PREPARING ground and sowing his first crop on his own this season on the family farm east of Kojonup was for Michael Graham, 23, very much a return to 'old school' farming methods.
Without a full suite of modern farm machinery in the shed and on a limited budget that did not run to chemicals, Mr Graham made do with what he had at hand to get his canola, wheat, barley, oats and pasture seed for a hay crop, into the ground.
What he had was a Chamberlain 30-disc one-way plough, originally bought by his father at a reduction sale in Borden about five years ago, a Chamberlain scarifier, a seven-metre John Shearer Fieldspan cultivator, a Marshall Multispread and two tractors - all well used, second-hand but in good condition.
The one-way plough had been used on the property by both Michael and his father Des who run the rest of the farm together.
Other pieces like the Shearer Fieldspan had been purchased at reduction sales or privately over a period of up to seven years by Mr Graham, with the thought in the back of mind that some day they might be used to sow his own first crop.
The tractors, a 2002 130 horsepower front-wheel-assist John Deere - one of the last of the American 7610 models - and a 1990 four-wheel-drive Versatile 846 tractor with 230hp Cummins motor and manual gearbox, where both purchased within the past two months specifically for the jobs they had to do to get a crop in this season.

● **EXERCISE TASKS**:
**1)** Name every crop or seed the article on Michael Graham's first crop says he got into the ground.
**2)** Answer these questions using the article on Michael Graham's first crop:
(a) Where was the Chamberlain 30-disc one-way plough bought?
(b) Who runs the rest of the farm?
(c) What motor does the Versatile 846 tractor have?
**3)** Write the next few sentences of the article on Michael Graham's first crop.

● **GIVEN RECORDS**:
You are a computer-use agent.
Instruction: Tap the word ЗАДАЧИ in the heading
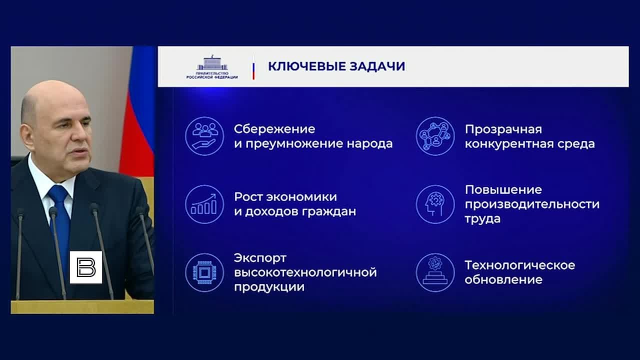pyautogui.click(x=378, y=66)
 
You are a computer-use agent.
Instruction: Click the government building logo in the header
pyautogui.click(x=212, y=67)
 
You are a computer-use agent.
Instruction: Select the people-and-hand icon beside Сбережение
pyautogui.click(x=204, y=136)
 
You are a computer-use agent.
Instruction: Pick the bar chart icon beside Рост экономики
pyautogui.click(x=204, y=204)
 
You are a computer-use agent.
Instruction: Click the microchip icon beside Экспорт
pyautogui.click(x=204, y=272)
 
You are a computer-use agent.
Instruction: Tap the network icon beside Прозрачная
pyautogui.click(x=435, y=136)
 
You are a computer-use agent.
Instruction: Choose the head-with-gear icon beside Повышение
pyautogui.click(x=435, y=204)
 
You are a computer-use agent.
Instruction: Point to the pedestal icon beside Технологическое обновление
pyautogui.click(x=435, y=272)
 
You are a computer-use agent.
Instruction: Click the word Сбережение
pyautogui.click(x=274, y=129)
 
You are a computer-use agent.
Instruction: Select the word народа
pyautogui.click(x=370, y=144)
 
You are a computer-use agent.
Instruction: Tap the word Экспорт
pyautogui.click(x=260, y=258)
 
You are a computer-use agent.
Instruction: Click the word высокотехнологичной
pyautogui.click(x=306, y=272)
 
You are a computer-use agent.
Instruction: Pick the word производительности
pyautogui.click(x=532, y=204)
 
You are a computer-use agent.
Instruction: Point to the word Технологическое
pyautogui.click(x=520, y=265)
==
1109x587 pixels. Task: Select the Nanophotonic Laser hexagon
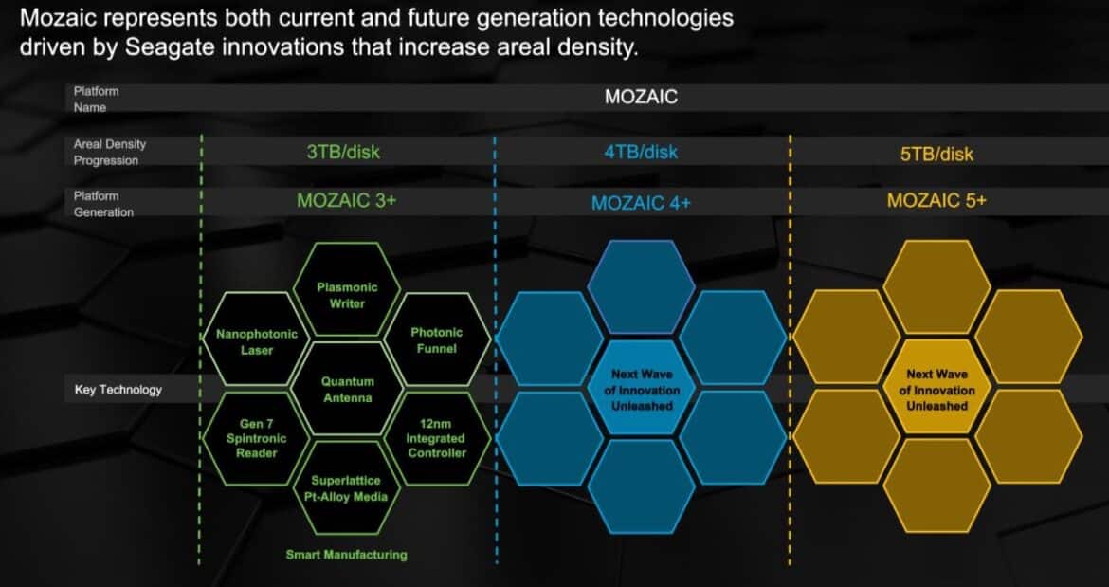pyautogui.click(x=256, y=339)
...
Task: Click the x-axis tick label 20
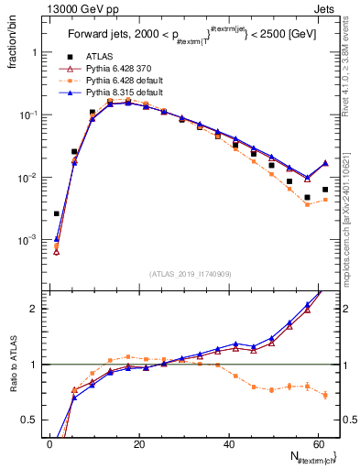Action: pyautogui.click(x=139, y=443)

● **ANSWERS FOR THIS EXERCISE**:
**1)** Canola, wheat, barley, oats and pasture seed for a hay crop.

**2)**
(a) At a reduction sale in Borden.
(b) Michael Graham and his father Des.
(c) A 230hp Cummins motor.

**3)**
The Chamberlain plough and scarifier are later models, according to Mr Graham, who knows agricultural and earthmoving equipment - he already runs his own small business, Auswide Machinery Solutions, buying and selling machinery for farmers.
Built by Chamberlain Industries Pty Ltd in Welshpool, they proudly still display faded 'Made in Australia' stickers on the frames.
They also have small John Deere stickers, which hint at when they were manufactured.
The Chamberlain brothers produced tractors and agricultural equipment bearing their own name from 1949 until 1986, when local manufacturing ceased and the business closed.
But in 1970 John Deere bought a controlling interest in Chamberlain Industries, which dates Mr Graham's plough and scarifier as being somewhere between 36 and 52 years old.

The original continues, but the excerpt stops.